The other financially prudent measure aimed at optimizing the application of the revenue saved from the TSA operation through value-for-money contracts is the concept of Zero Based Budgeting, which is expected to offer better yield than the current Bureau of Public Procurement functions of scrutinizing contracts by MDAs before they are awarded. ZBB, which is also known as performance-based budgeting, is expected to, on implementation, secure for Nigeria the best value for every naira budgeted based on a thorough cost benefit analysis and prioritization of projects to be executed as opposed to spreading funds across several, sometimes frivolous, historical budget subheads.
Keep in mind that in addition to the policies earlier highlighted, at the inception of this administration, PMB had ordered the CBN and the Debt Management Office to grant soft loans and reschedule the debts of state governments that owed public/civil servants backlog of salaries – about N1 trillion in cash and bond – to lighten the financial burden on workers and reflate the states’ economies.
Given the foregoing initial policies and actions so far introduced, which have welfarist and, if you like, socialist colorations, it needs no emphasis that PMB is poised to run a government of the people, by the people and for the people, which is actually the primary and functional definition of democracy. Seen through the prism of Nigeria’s recent history of gluttony, the frugality of the current regime is tending towards socialism, but that is not sufficient enough to conclude that PMB’s government may have descended into socialism, as this is indeed a democratic government because the leadership was freely and transparently elected by Nigerians. However, because the regime’s policies have socialist trappings, it is undoubtedly tending towards democratic socialism. The nomenclature is derived from the fact that the current governance system in Nigeria appears to be a hybrid: harmonizing capitalism – a by-product of democracy that caters for the rich, side by side socialism, which is synonymous with the poor.

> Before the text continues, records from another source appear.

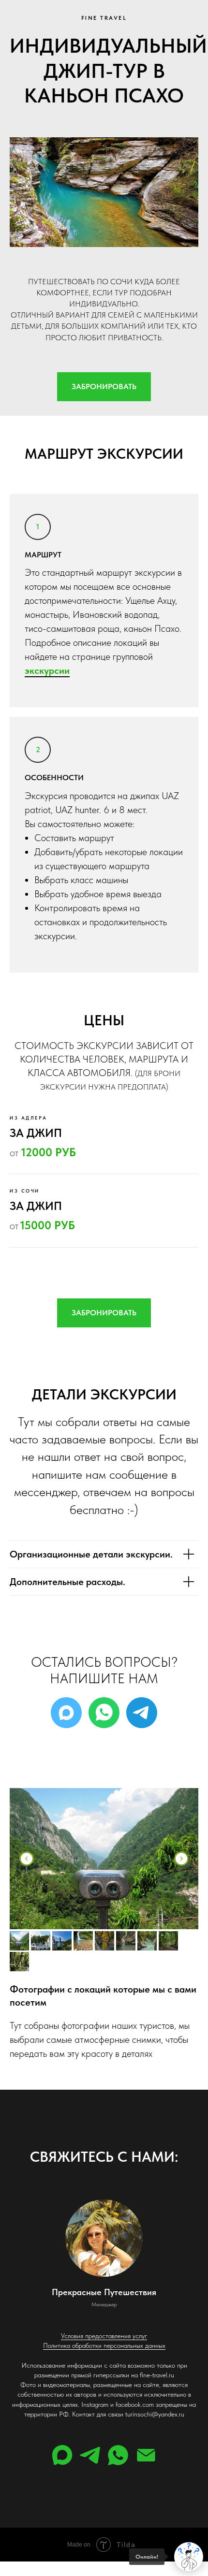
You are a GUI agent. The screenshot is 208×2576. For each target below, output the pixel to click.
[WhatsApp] (104, 1712)
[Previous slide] (26, 1858)
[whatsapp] (118, 2455)
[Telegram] (141, 1712)
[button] (104, 386)
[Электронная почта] (146, 2455)
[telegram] (90, 2455)
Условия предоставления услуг (104, 2336)
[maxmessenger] (66, 1712)
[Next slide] (181, 1858)
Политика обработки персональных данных (104, 2345)
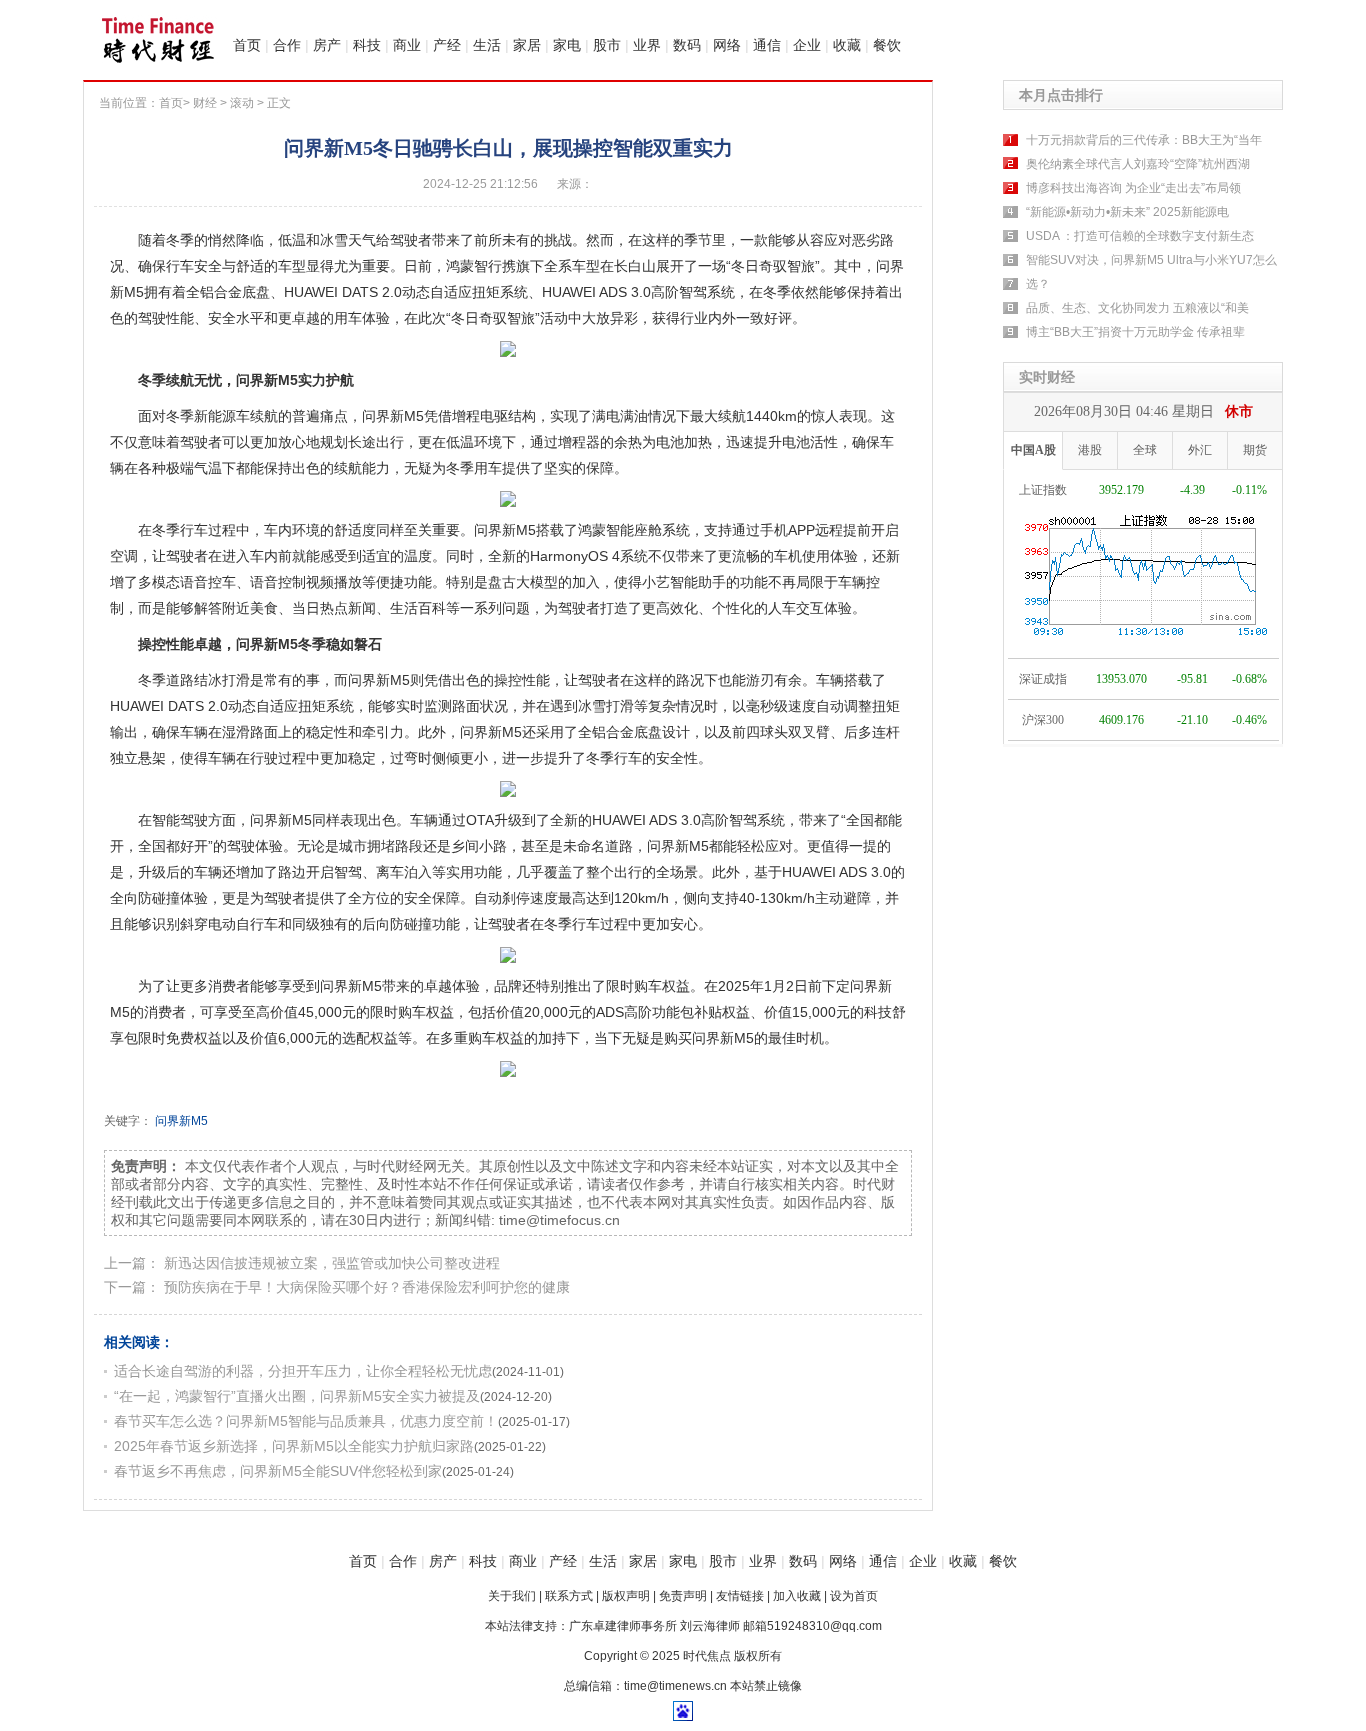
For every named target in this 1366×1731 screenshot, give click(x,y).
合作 (287, 45)
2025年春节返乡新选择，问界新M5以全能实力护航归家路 (294, 1446)
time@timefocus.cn (559, 1220)
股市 (607, 45)
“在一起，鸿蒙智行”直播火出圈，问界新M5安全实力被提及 (297, 1396)
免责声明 (683, 1596)
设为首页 (854, 1596)
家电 (567, 45)
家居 (527, 45)
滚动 (242, 103)
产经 (447, 45)
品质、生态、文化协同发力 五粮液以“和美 (1137, 308)
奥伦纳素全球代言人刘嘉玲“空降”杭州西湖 (1138, 164)
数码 (687, 45)
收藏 (847, 45)
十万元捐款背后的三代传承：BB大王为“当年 (1144, 140)
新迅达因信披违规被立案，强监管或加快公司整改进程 (332, 1263)
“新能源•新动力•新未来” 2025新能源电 (1127, 212)
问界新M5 (181, 1121)
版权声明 (626, 1596)
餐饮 (887, 45)
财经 (205, 103)
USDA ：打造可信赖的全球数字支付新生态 (1140, 236)
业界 (647, 45)
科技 (367, 45)
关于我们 (512, 1596)
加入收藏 (797, 1596)
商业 (407, 45)
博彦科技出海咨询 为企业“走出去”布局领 (1133, 188)
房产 (327, 45)
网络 (727, 45)
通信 (767, 45)
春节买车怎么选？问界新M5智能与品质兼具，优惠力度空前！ (306, 1421)
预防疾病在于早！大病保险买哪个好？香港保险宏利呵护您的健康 (367, 1287)
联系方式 (569, 1596)
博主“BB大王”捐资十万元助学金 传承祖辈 (1135, 332)
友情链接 (740, 1596)
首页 (247, 45)
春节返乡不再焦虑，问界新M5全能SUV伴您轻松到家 (278, 1471)
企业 (807, 45)
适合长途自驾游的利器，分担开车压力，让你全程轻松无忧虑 (303, 1371)
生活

Put succinctly, democratic socialism, which a sideways look at the current PMB’s approach to leadership depicts, is actually not such a bad thing. In my view, PMB appears to be balancing between upholding the capitalist free market principles of democracy and at the same time operating the economy in a way that enables him to take the welfare of the masses into consideration. According to a recent New York Times article entitled “Guess Who Else Is A Socialist” by Timothy Egan, “Once you label something socialist, it brings to mind dour Soviet types trotting out dreary worker clothing for spring fashion line. Or, here at home, those sufferable parlor room Marxists who think it would be utopia if only we naturalized every Starbucks. In that sense, the worst thing about socialism is the socialist.”
The New York Times article was inspired by the recent U.S. Democratic Party presidential candidates’ TV debate, where Bernie Sanders, a front runner, is promoting socialist tenets and his message is resonating with many Americans hence, of all the five candidates, he is the only one giving Hillary Clinton, who is comfortably ahead of the pack, a bit of scare.